En este colegio somos 16 docentes… Las que estábamos de compañeras en el colegio somos ahora compañeras en el trabajo. El colegio es tranquilo. Actualmente tenemos 3 séptimos, 2 octavos, 2 novenos, 1 décimo y 1 undécimo. No tenemos situaciones de violencia. Hemos visto en las noticias que hay lugares donde los jóvenes llegan con armas, eso no. Son jóvenes muy tranquilos. Sí hay situaciones a veces que se quieren pelear entre ellos, pero lo mínimo, no estamos en un nivel alto de violencia. Les gusta compartir entre ellos. Ahora que hay internet, uno los ve ahí con el teléfono, porque ellos en casa no tienen internet, llegan a tener internet aquí, en el colegio. 

El colegio ha permitido a los estudiantes conocer otros países, han podido ir a Estados Unidos con un intercambio, a Brasil. Actualmente tenemos una conexión con un colegio privado en San José, entonces ellos también hacen esos intercambios a inicio de año, se llevan unos diez estudiantes y pasan unos días allá y eso es un sueño para ellos, verdad, verlos felices y luego ya vienen ellos para acá y comparten también unos días y entonces es un momento esperado. 

El colegio tiene árboles en su entorno, y aun así sentimos el calor, a cierta hora uno siente esa ola de calor, y a los estudiantes uno los ve ahí, que no aguantan. Es una infraestructura de madera, no tenemos abanico en las aulas.  

Sepecue es una comunidad tranquila, tiene una buena convivencia, sana, pero con pocas oportunidades de trabajo o de seguir formándose para regresar y hacer crecer a la comunidad. El territorio sigue siendo agrícola. Tenemos un EBAIS, tenemos como tres escuelitas, solamente eso. Casi que todos trabajan en la agricultura, siempre es banano, cacao, maíz, y los animales, las gallinas y los cerdos. Últimamente he visto que hay personas que logran tener ganadería; algunos cierran sus parcelas y vemos que ya tienen sus 5 ganados, 15 ganados.

Material proporcionado:
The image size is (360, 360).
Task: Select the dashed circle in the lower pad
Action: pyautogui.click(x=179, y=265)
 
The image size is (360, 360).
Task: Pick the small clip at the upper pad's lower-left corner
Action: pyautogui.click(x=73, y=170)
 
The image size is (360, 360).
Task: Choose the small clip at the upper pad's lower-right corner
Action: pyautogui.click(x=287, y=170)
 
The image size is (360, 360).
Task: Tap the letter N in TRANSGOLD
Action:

==

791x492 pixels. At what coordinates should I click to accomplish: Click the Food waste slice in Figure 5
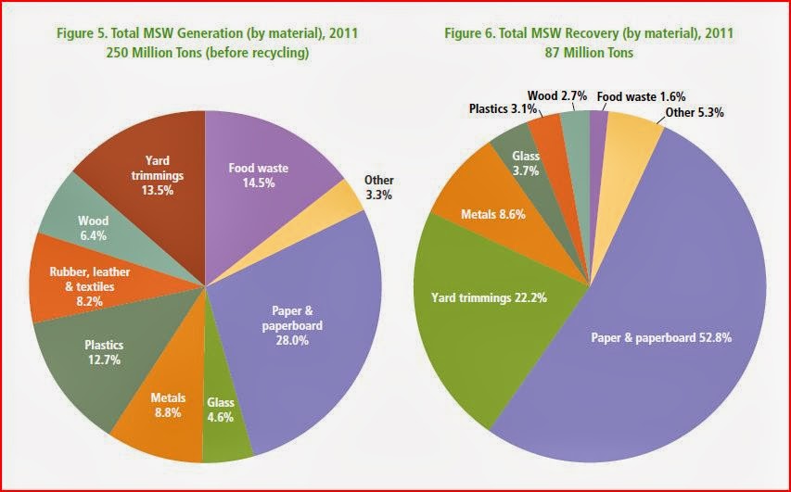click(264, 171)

Tareas requeridas:
[A] Según el fragmento seleccionado, ¿de qué material es la infraestructura del colegio?
[B] Enumere todos los niveles que el colegio tiene actualmente según el fragmento seleccionado, e indique cuántos grupos hay de cada uno.

Respuestas por tarea:
[A] De madera.

[B]
- Séptimo: 3
- Octavo: 2
- Noveno: 2
- Décimo: 1
- Undécimo: 1